HUNTSVILLE -- After a meteoric rise in property values and real estate speculation in 2006, Ogden Valley has joined a growing list of communities waiting for the economy to turn.
A modern-day gold rush had out-of-state investors clamoring to the valley on the back of promises to strike it rich in real estate.
"People back east would hear about the market and start pooling their money to buy a house under construction, thinking that they would double their money as soon as it was finished," said Andy McCrady of Crest Realty in South Ogden. "To me, it was kind of almost ... a Ponzi scheme."
McCrady says the boom went along just fine until the market slowed, and now most of work he does in Ogden Valley is with financial institutions on foreclosures.
Another issue McCrady pointed to was that by the time all the paperwork had made its way through the permitting process, prices had dropped, putting landowners in an even tougher spot.
But Weber County officials also point to the economy as the primary driver for the valley's lack of building.

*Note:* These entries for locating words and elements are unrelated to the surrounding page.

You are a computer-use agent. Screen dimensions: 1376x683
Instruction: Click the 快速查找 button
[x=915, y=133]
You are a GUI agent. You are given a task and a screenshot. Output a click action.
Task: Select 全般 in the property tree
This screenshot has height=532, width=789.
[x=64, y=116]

"It seemed like a lot of people were speculating while the market was good and now that it's not, it's kind of a ghost town as far as development goes," Sean Wilkinson of the Weber County Planning Division said. "There were a lot of subdivisions that were developed when the market was really good back in 2006 to 2008, but a lot of those have gone under and so there's a lot of developed land that's just sitting vacant at this point."

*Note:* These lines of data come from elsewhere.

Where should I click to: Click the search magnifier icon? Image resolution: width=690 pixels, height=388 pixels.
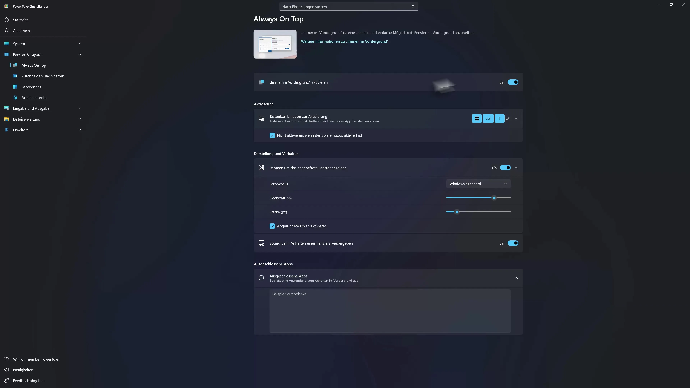point(413,7)
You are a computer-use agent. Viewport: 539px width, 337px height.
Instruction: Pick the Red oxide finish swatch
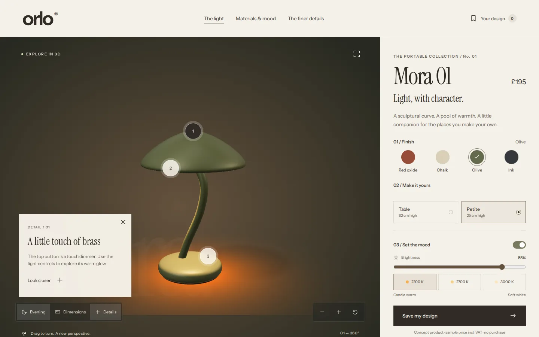pos(408,157)
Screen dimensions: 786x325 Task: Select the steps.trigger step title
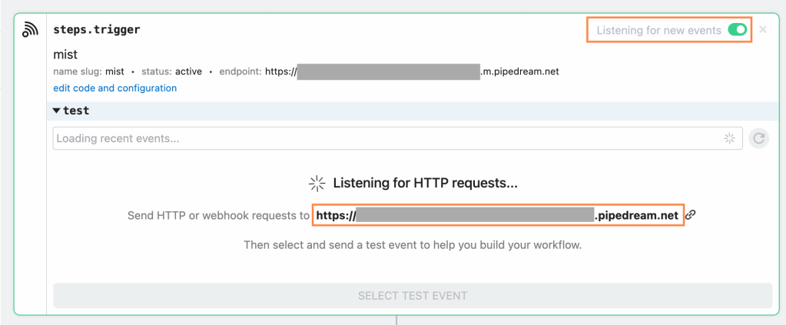coord(96,30)
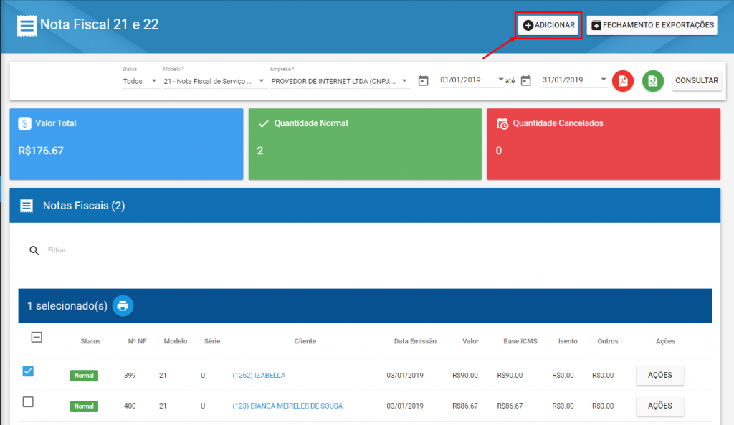Click the Filtrar search input field
The height and width of the screenshot is (425, 734).
tap(208, 250)
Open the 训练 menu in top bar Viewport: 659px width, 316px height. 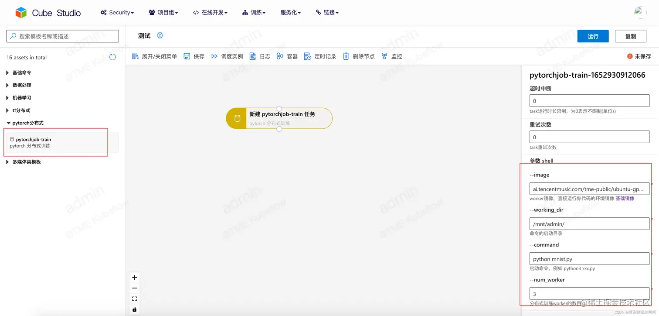(x=254, y=12)
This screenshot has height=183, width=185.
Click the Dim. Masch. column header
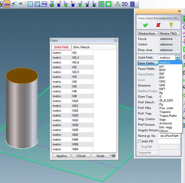coord(82,47)
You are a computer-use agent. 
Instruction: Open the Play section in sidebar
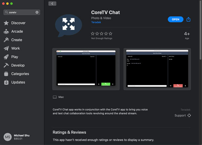[14, 57]
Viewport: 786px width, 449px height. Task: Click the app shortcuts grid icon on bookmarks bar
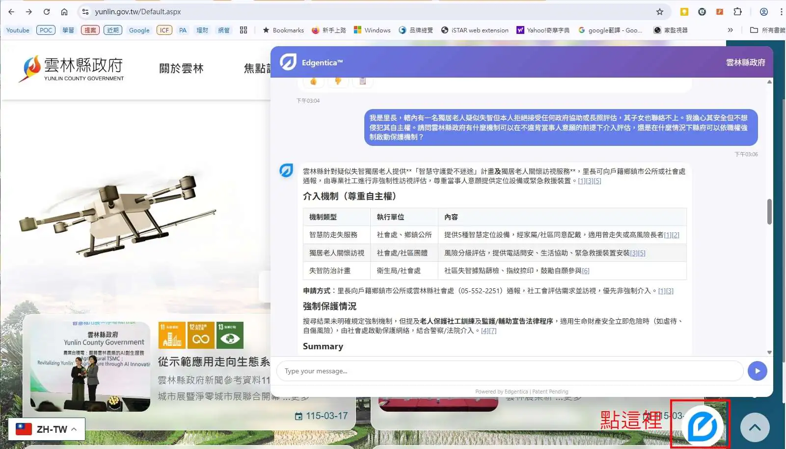pos(244,30)
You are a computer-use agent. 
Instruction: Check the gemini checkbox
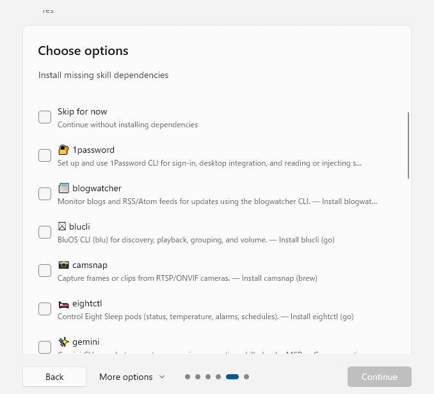pos(45,347)
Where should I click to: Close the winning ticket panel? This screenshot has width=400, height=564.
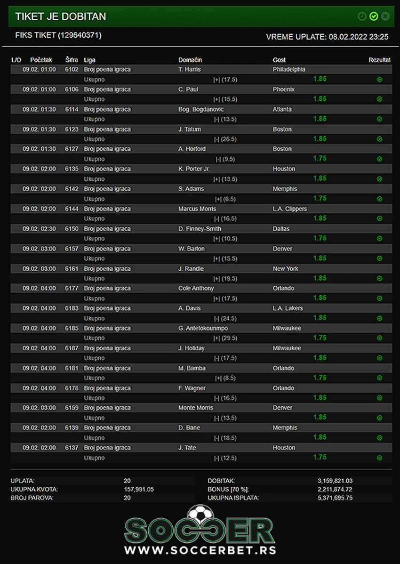(385, 16)
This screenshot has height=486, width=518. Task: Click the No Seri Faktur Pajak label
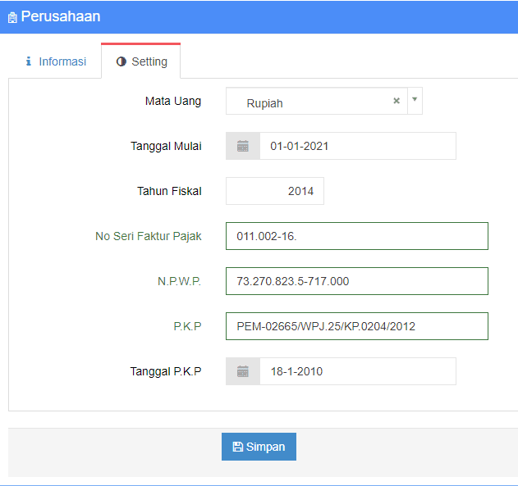tap(149, 236)
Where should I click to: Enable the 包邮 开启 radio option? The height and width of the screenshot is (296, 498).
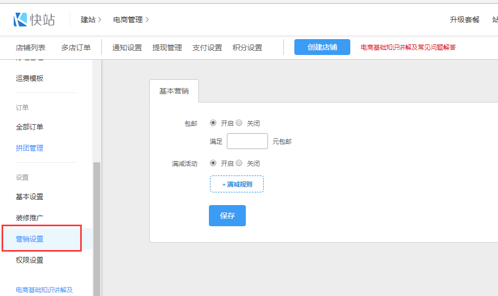pyautogui.click(x=213, y=123)
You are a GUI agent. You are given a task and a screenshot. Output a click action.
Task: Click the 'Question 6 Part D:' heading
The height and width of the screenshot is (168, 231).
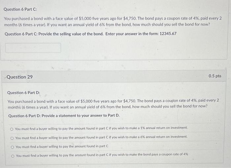click(x=23, y=93)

Wilkinson said the planning commission would like to see that developed land be utilized and become part of the community, but members believe it would take a big turnaround in the economy for development to continue.
"With the economy like it is, people just aren't going to move forward," he said.
Major commercial projects have been proposed at Ogden Valley ski resorts. Snowbasin is planning a commercial/residential project that straddles the border between Weber and Morgan counties, but that is some distance from most of the approved but uncompleted subdivisions.
A development agreement between Powder Mountain and Weber County is currently being processed. The agreement includes a memorandum of understanding that dictates future development and certain development-related rights for the resort while also requiring Powder Mountain to withdraw its petition to incorporate as a town, Wilkinson said.
While commercial development may someday see an upgrade from terrible to bad, residential development appears to be firmly rooted at downright dismal. Just ask Orluff Opheikens.
Owner of R&O Construction Company, Opheikens has owned and worked a subdivision of high-end homes in Eden called Eagle Ridge for the last 40 years.
He said in 1980 the valley faced a similar downturn that took 12 years to recover from. Then in the mid-2000s, buyers from California, Las Vegas and the East Coast were convinced Ogden Valley was going to become the next Park City. Home prices took off.
"Things just got hotter and hotter," Opheikens said. "Prices on our lots went from $80,000 to $300,000 in maybe two years."
Opheikens and his partners sold 32 lots and says every buyer told him they were going to build.
"The only person that built a home there is my partner," he said. "I have no idea today what the values are because there just is no market."
There are some winners in the whole situation, Opheikens says -- those collecting the taxes that were inflated after the prices skyrocketed.
Lots sitting empty in Ogden Valley right now doesn't surprise Opheikens. He points to markets across the country that are in the same condition.
Since he owns the property at Eagle Ridge, he's not losing sleep about getting houses built, but says that R&O Construction is primarily a commercial construction company, and that side of his business has suffered along with the rest of the country.
"I have people say to me, 'Do you think now is the time to build?' and I tell them that I wouldn't dare recommend anything right now," he said. "It's the opposite of what we want them to do but how can you feel confident with how things are going?"